▶ **EXERCISE INPUTS**
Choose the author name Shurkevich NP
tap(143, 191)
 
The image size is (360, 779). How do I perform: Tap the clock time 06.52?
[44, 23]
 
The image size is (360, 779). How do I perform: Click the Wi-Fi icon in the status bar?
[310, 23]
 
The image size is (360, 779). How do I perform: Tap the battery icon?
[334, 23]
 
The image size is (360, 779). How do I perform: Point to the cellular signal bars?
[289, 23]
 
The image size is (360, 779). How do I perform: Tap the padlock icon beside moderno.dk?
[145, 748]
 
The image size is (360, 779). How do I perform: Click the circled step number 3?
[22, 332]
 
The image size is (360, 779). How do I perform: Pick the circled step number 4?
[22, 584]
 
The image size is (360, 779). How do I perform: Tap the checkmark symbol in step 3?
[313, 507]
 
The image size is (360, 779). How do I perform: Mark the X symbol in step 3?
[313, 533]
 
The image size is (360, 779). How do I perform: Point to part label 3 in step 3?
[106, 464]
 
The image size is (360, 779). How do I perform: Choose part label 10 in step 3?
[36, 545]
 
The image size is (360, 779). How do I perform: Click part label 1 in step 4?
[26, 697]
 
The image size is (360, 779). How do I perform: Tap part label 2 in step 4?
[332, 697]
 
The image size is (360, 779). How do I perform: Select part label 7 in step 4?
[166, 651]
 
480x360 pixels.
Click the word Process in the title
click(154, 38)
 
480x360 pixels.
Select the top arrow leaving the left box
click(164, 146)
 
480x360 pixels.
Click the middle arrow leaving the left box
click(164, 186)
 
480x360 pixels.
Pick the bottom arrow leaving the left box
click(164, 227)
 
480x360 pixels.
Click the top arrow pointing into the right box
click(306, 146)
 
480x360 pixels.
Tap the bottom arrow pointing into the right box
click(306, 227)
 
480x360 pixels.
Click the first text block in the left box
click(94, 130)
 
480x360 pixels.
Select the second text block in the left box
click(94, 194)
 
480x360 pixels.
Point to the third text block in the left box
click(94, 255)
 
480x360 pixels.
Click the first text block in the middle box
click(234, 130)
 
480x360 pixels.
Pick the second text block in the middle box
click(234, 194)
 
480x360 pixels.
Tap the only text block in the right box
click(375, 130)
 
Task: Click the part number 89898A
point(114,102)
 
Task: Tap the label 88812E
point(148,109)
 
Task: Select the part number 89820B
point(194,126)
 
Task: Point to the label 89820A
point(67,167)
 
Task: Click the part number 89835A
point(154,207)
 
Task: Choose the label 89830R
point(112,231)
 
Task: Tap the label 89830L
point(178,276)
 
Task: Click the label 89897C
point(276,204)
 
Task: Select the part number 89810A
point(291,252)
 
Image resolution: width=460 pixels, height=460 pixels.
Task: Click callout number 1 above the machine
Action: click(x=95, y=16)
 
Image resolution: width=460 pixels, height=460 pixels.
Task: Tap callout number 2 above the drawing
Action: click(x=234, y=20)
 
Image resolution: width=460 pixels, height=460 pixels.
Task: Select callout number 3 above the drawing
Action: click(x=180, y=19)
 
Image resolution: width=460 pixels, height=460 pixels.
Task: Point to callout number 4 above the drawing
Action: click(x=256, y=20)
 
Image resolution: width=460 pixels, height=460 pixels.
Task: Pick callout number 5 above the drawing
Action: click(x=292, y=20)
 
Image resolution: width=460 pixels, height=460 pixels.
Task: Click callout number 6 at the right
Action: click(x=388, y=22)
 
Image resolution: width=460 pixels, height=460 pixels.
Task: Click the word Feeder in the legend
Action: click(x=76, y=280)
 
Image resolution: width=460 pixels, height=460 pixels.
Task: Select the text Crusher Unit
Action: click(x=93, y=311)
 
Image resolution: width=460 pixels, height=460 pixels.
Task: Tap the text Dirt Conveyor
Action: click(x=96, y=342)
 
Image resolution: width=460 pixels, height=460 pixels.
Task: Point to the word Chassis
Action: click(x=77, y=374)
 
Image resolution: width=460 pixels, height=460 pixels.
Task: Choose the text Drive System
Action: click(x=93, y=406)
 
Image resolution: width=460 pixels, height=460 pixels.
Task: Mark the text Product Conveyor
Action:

▶ **WORK INSTRUCTIONS**
Scale the records from the line containing "Task: Choose the label 89830R" through the line containing "Action: click(x=234, y=20)", both lines included. Write out all of those lines again, with every coordinate in the answers multiplied by 0.4 and rounded to the nearest whole number, halves rounded up.

▶ **RESPONSE TO THE EXERCISE**
Task: Choose the label 89830R
point(45,92)
 
Task: Tap the label 89830L
point(71,110)
 
Task: Click the label 89897C
point(110,82)
 
Task: Select the part number 89810A
point(116,101)
 
Image resolution: width=460 pixels, height=460 pixels.
Task: Click callout number 1 above the machine
Action: click(x=38, y=6)
 
Image resolution: width=460 pixels, height=460 pixels.
Task: Tap callout number 2 above the drawing
Action: click(x=94, y=8)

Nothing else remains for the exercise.